Limit: 10 requests / 60 seconds per IP address.
Response behaviour
The response when the limit is exceeded differs by route type:
| Route type | Rate limit response |
|---|---|
/api/* paths | HTTP 429 JSON body with Retry-After and X-RateLimit-* headers |
Page paths (/sign-in, /sign-up) | HTTP 302 redirect to the same page with ?error=rate_limited&retryAfter=N |
Browser-facing pages receive a redirect rather than a raw JSON 429 because browsers render the page response, not the API body. The redirect allows the page to display a human-readable error message.
User-facing error message
When /sign-in is loaded with ?error=rate_limited in the URL, an accessible alert banner is shown:
Too many sign-in attempts Please wait 60 seconds before trying again.
The banner uses role="alert" and aria-live="polite" so it is announced by screen readers.

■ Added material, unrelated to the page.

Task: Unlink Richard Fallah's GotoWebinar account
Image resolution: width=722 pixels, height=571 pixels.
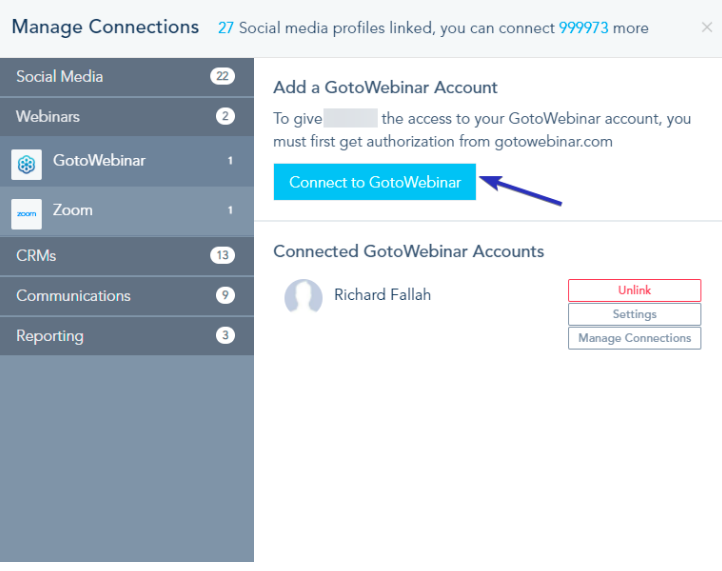Action: pyautogui.click(x=634, y=290)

The retryAfter value in the query parameter reflects the actual number of seconds remaining until the window resets for that IP.
Response headers
All rate-limited responses — whether a redirect or a JSON 429 — include the following headers:
| Header | Description |
|---|---|
Retry-After | Seconds until the rate limit window resets |
X-RateLimit-Limit | Maximum requests allowed in the window |
X-RateLimit-Remaining | Requests remaining in the current window |
X-RateLimit-Reset | Unix timestamp when the window resets |
Security posture
With this change, credential stuffing attacks against the sign-in and sign-up pages are throttled at the middleware layer — before any authentication logic or database query is executed — in the same way that OAuth token harvesting attacks against /api/auth/* have been throttled since SEC-08.
Security headers (CSP, Strict-Transport-Security, X-Content-Type-Options, etc.) are also applied to rate-limit redirect responses, not only to normal page responses.